#### What to work on:
Transcribe exactly the entries from the "Image resolution: width=1568" line to the end, both included, minus pictures.

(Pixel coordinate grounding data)
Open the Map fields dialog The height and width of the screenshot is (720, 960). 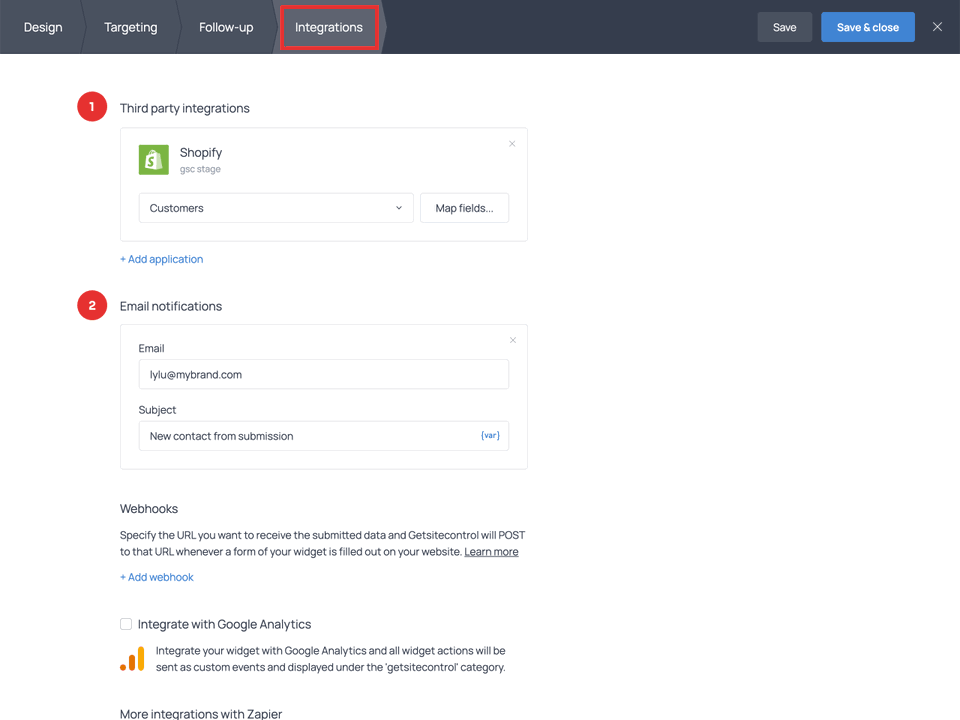point(464,208)
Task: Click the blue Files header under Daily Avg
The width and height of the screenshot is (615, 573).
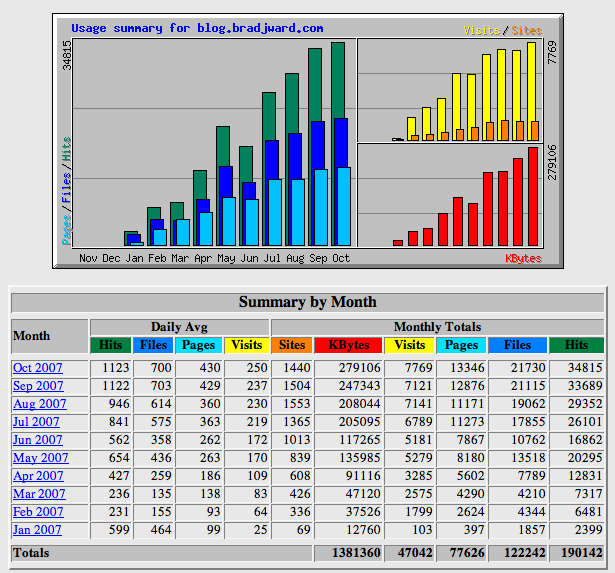Action: 154,345
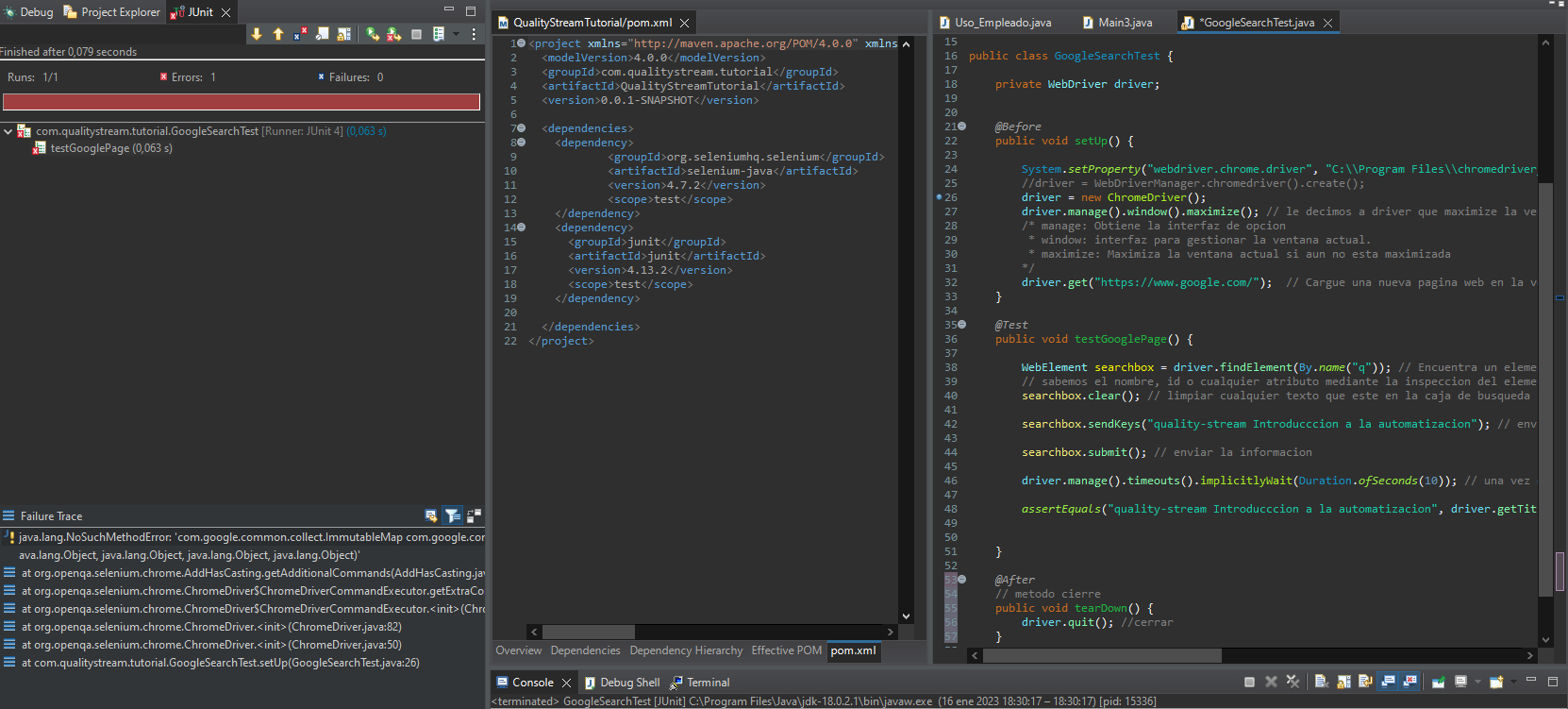This screenshot has height=709, width=1568.
Task: Open the Uso_Empleado.java editor tab
Action: click(1002, 23)
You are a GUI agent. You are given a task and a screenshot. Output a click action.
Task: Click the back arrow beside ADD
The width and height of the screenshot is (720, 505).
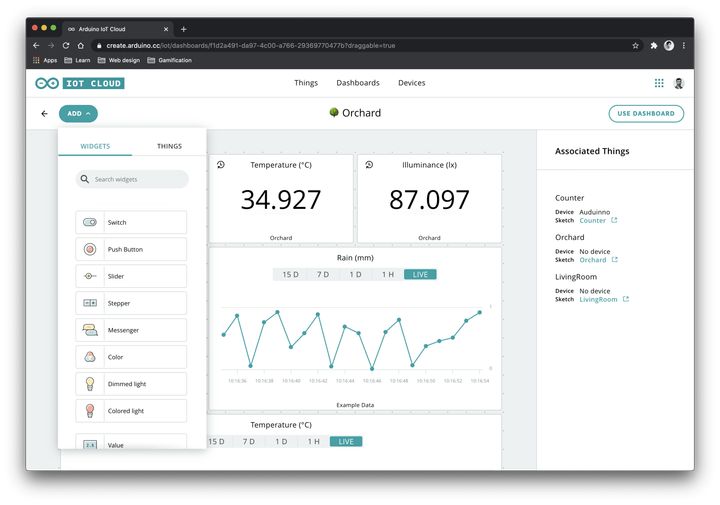44,114
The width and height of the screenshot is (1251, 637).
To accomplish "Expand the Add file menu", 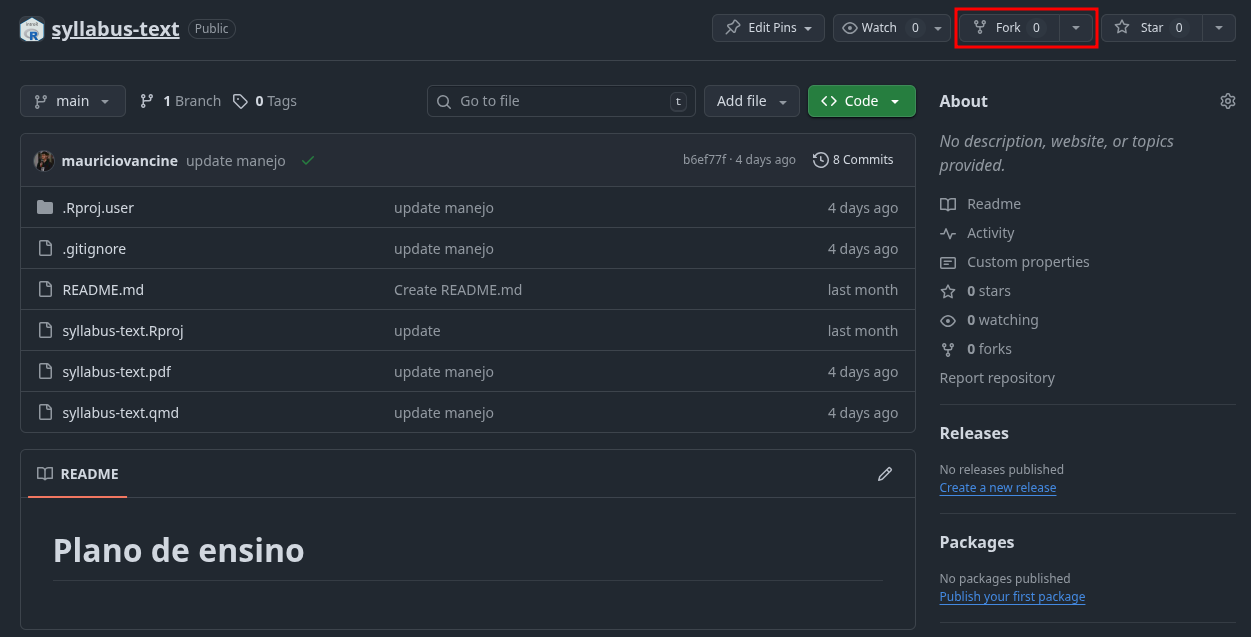I will [x=751, y=101].
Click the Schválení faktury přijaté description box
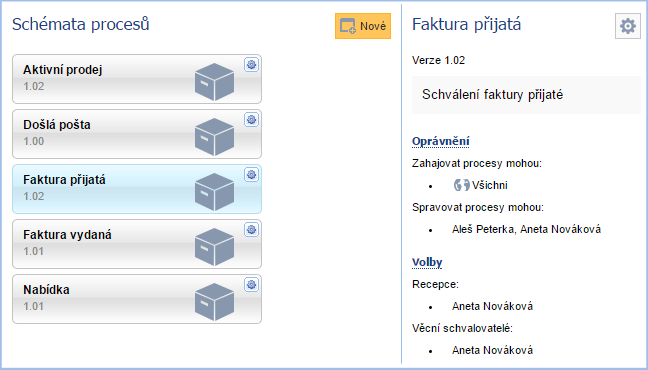This screenshot has height=370, width=648. pyautogui.click(x=526, y=95)
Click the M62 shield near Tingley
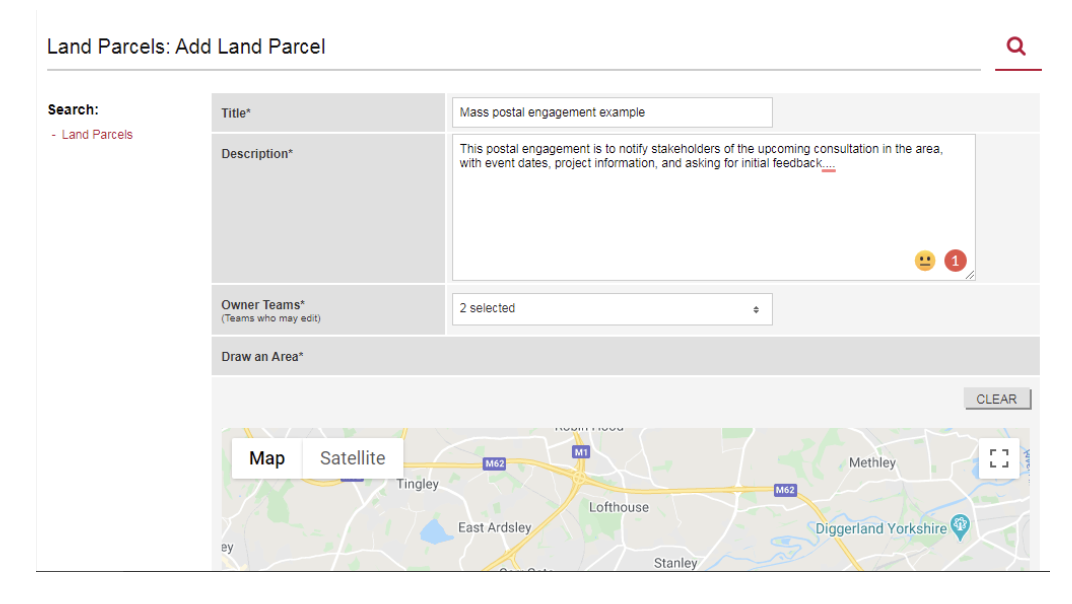1072x604 pixels. click(x=494, y=464)
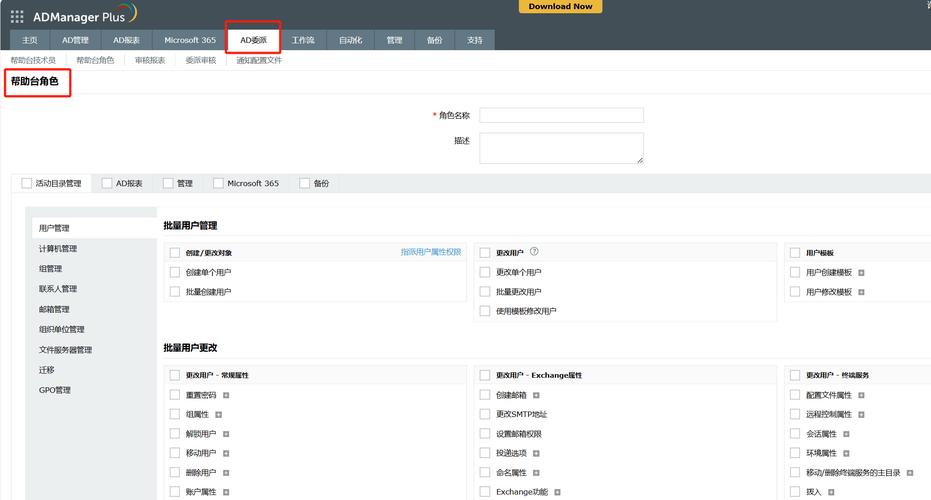Click the help icon next to 更改用户

tap(534, 252)
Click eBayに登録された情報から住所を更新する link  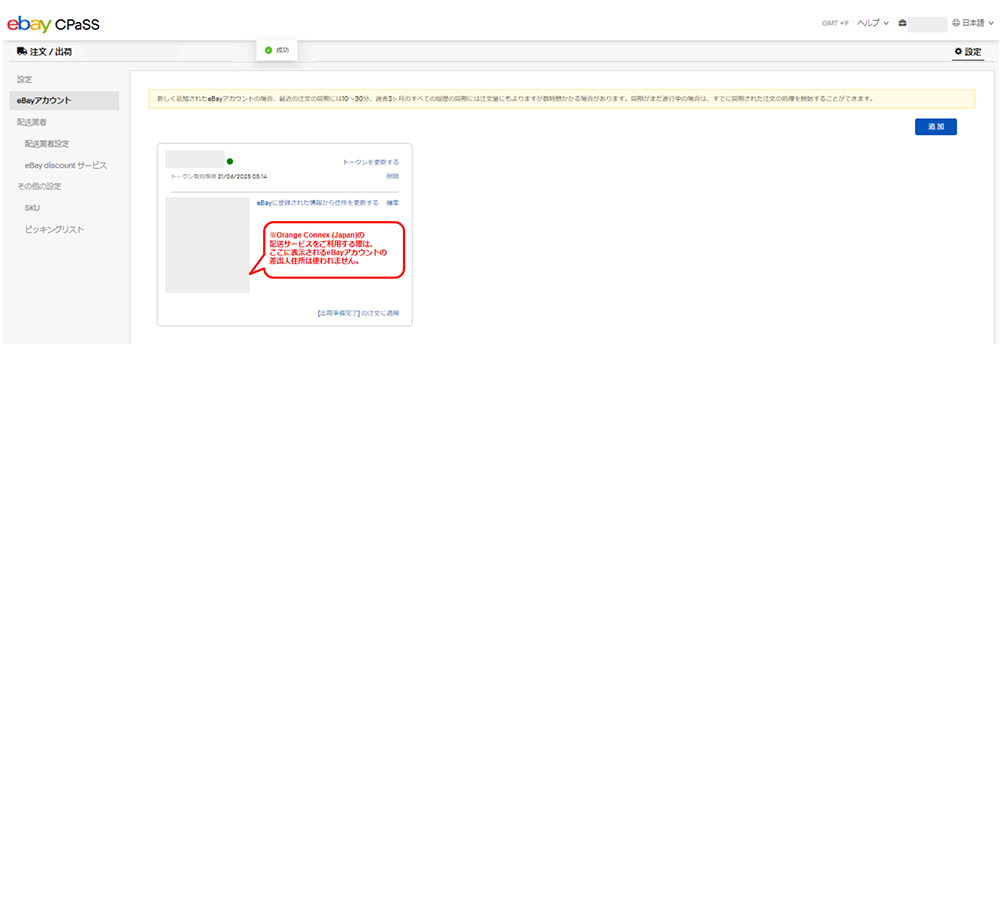[317, 203]
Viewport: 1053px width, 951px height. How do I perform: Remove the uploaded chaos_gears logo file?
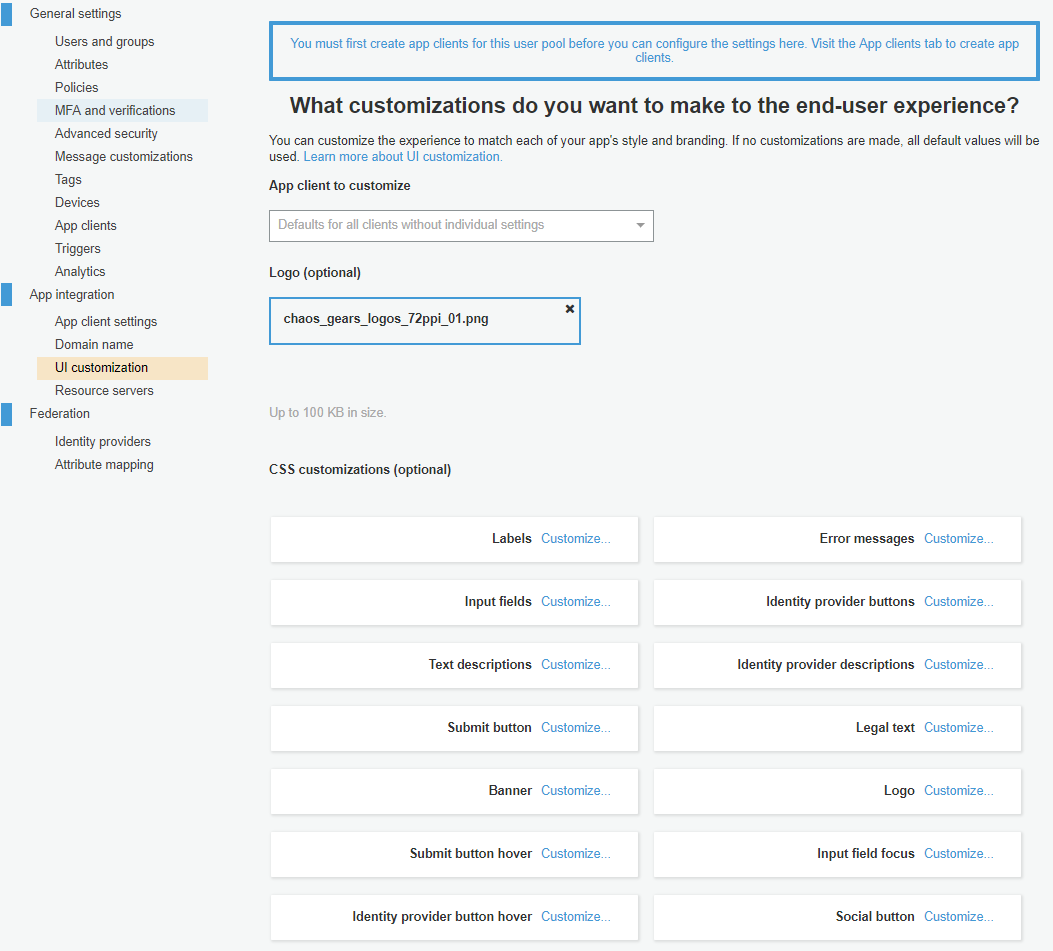570,309
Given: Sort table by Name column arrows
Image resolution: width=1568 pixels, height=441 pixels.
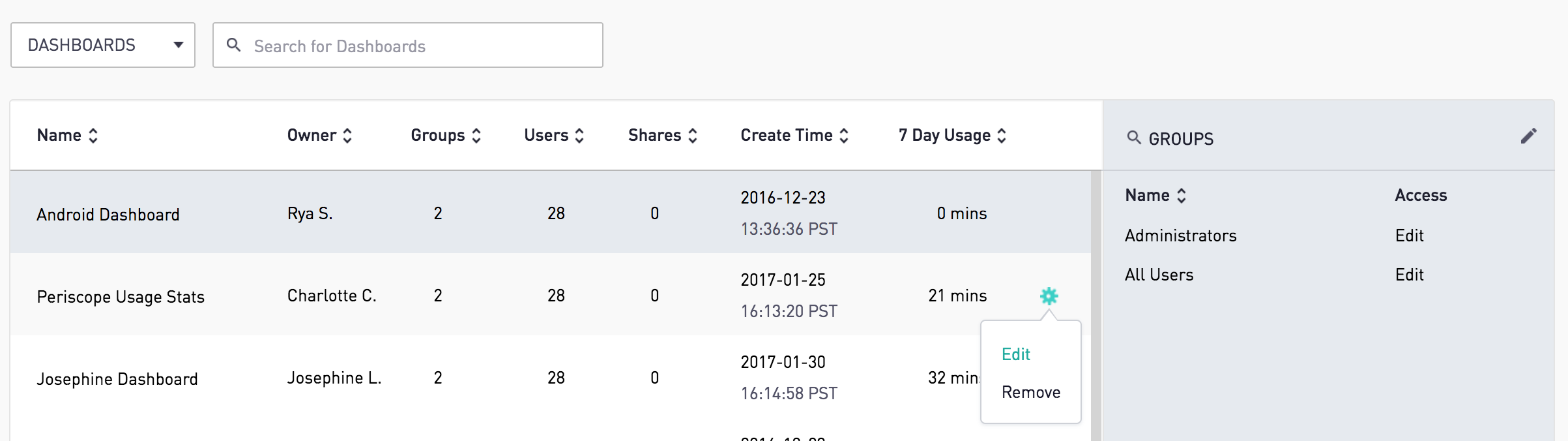Looking at the screenshot, I should (x=93, y=136).
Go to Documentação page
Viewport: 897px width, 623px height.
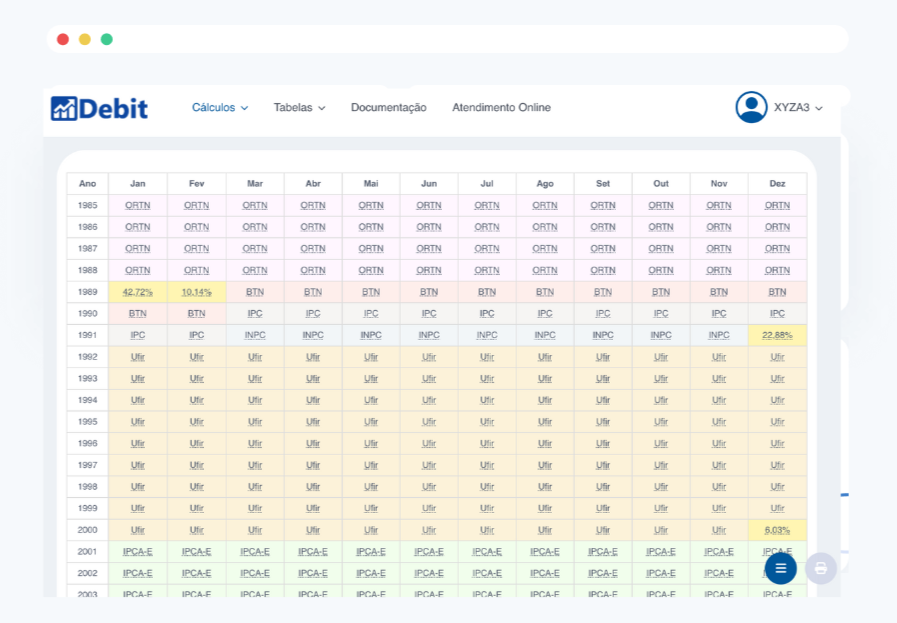pyautogui.click(x=388, y=108)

#### Solution:
Image resolution: width=1568 pixels, height=441 pixels.
Looking at the screenshot, I should (x=93, y=136).
Go to Documentação page
Viewport: 897px width, 623px height.
pyautogui.click(x=388, y=108)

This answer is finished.